Enna – sentenza sull’operazione «Capolinea» della Polizia di Stato: quattro condannati per un totale di circa 30 anni di reclusione

ENNA – sentenza sull’operazione  «Capolinea» della Polizia di Stato: quattro condannati per un totale di circa 30 anni di reclusione. L’indagine condotta dalla Squadra Mobile di Enna  aveva sgominato un gruppo criminale di stampo mafioso, con arresti di diversi soggetti, esponenti della famiglia di “Cosa Nostra” di Enna, nonché dei clan catanesi dei “Santapaola-Ercolano” e dei “Cappello-Bonaccorsi”, che imponevano il pagamento del “pizzo” ad un imprenditore ennese, il quale effettuava lavori di posa della fibra ottica nelle province di Catania e Siracusa ed in alcuni quartieri della città di Catania. 

L’attività di indagine ha permesso di far luce sull’esistenza di collegamenti tra la formazione criminale “Cosa Nostra” della famiglia di Enna e le organizzazioni mafiose riconducibili ai clan “Cappello-Bonaccorsi” e “Santapaola-Ercolano” attive  nel catanese e nei paesi etnei.

Dal complesso delle attività investigative, svolte dalla Sezione Criminalità Organizzata e Straniera della Squadra Mobile di Enna, finalizzate a reperire elementi di riscontro in ordine all’attività di ricostituzione degli assetti delle “famiglie” mafiose attive nel territorio provinciale, emergeva come il prevalente interesse di “cosa nostra” ennese era rivolto alle attività estorsive ai danni di imprenditori. Le indagini esperite permettevano quindi di appurare come le “tecniche” estorsive utilizzate dall’organizzazione mafiosa permanevano quelle di un tempo: la c.d. “messa a posto” perpetrata ai danni di imprenditori tramite la corresponsione di ingenti somme di denaro.

Le attività investigative, disposte e dirette dalla Procura della Repubblica – Direzione Distrettuale Antimafia – presso il Tribunale di Caltanissetta, sin dalle prime battute confermavano gli esiti di precedenti indagini circa i rapporti tra le associazioni criminali di Enna e le organizzazioni criminali del catanese.

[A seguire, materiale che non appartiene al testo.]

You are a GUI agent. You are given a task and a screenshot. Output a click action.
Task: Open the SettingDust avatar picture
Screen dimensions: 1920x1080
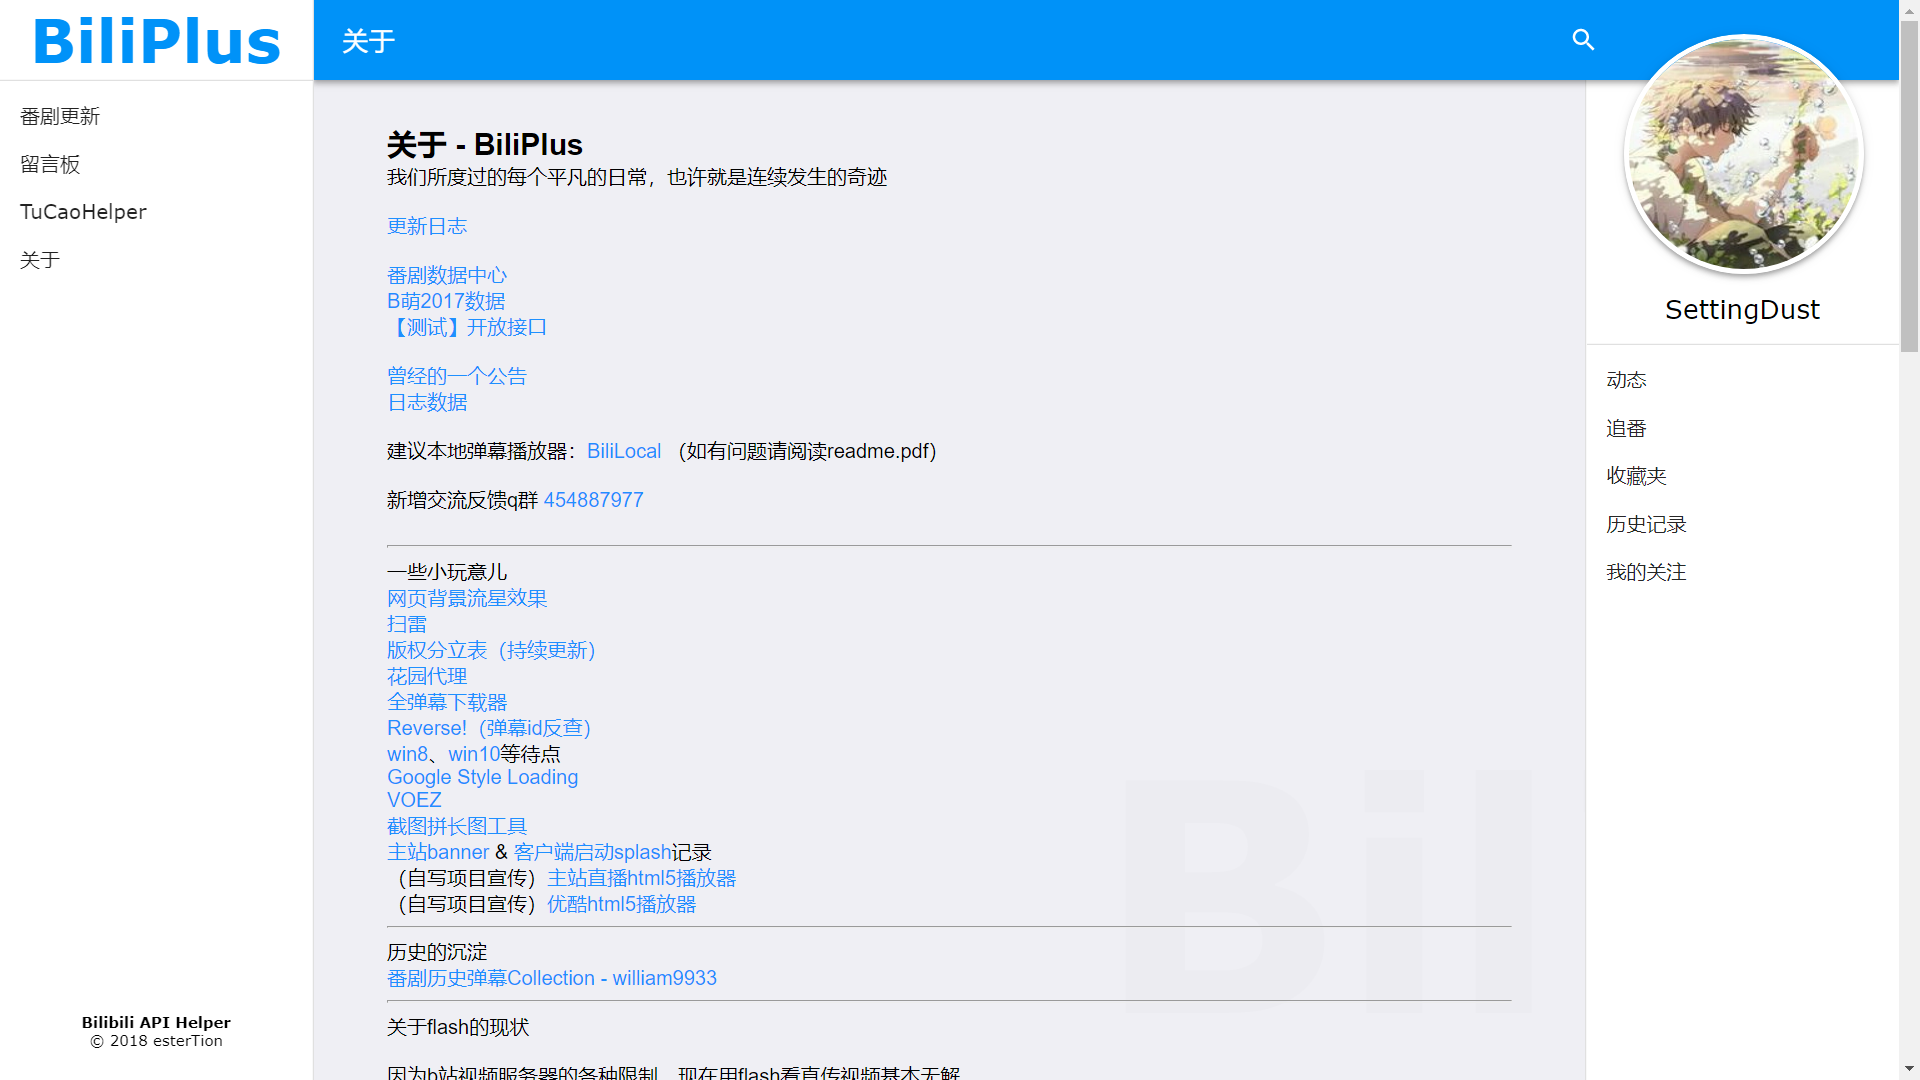(x=1743, y=155)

Specificatamente, le attività venivano avviate, monitorando l’ennese LA DELIA Salvatore. Fin da subito venivano registrati, tra l’altro, significativi suoi contatti telefonici ed un imprenditore ennese, Amministratore Unico della ditta, assegnataria di lavori in subappalto, per lo scavo e la messa in opera della fibra ottica, tra l’altro nei Comuni di  Noto (SR), Palazzolo Acreide (SR), Augusta (SR), in alcuni vasti quartieri di Catania e, di recente, a Santa Maria di Licodia (CT).

Risultava, pertanto, come la presenza del LA DELIA Salvatore assicurava all’imprenditore la “necessaria copertura” per potere eseguire in “tutta tranquillità” i lavori in quei territori laddove gli appaltatori sono storicamente soggetti a richieste estorsive da parte delle “famiglie” mafiose sia locali sia da quelle della limitrofa provincia di Catania.

Il LA DELIA, pertanto, a partire dal mese di ottobre del 2016 esercitava il ruolo di tramite  con i referenti delle organizzazioni criminali mafiose del catanese.

In un’altra fase dell’indagine, veniva individuato nel MAZZA Eduardo, uno dei referenti di “cosa nostra” nel comune di Enna, protagonista nella riscossione delle tangenti.

Successivamente, a partire dall’estate 2017, la messa a posto e la protezione venivano concordate dal LA DELIA con MEDDA Antonio Salvatore, personaggio che opera per conto del sodalizio criminale “Santapaola-Ercolano”, gruppo attivo a Catania nella zona del Villaggio Sant’Agata.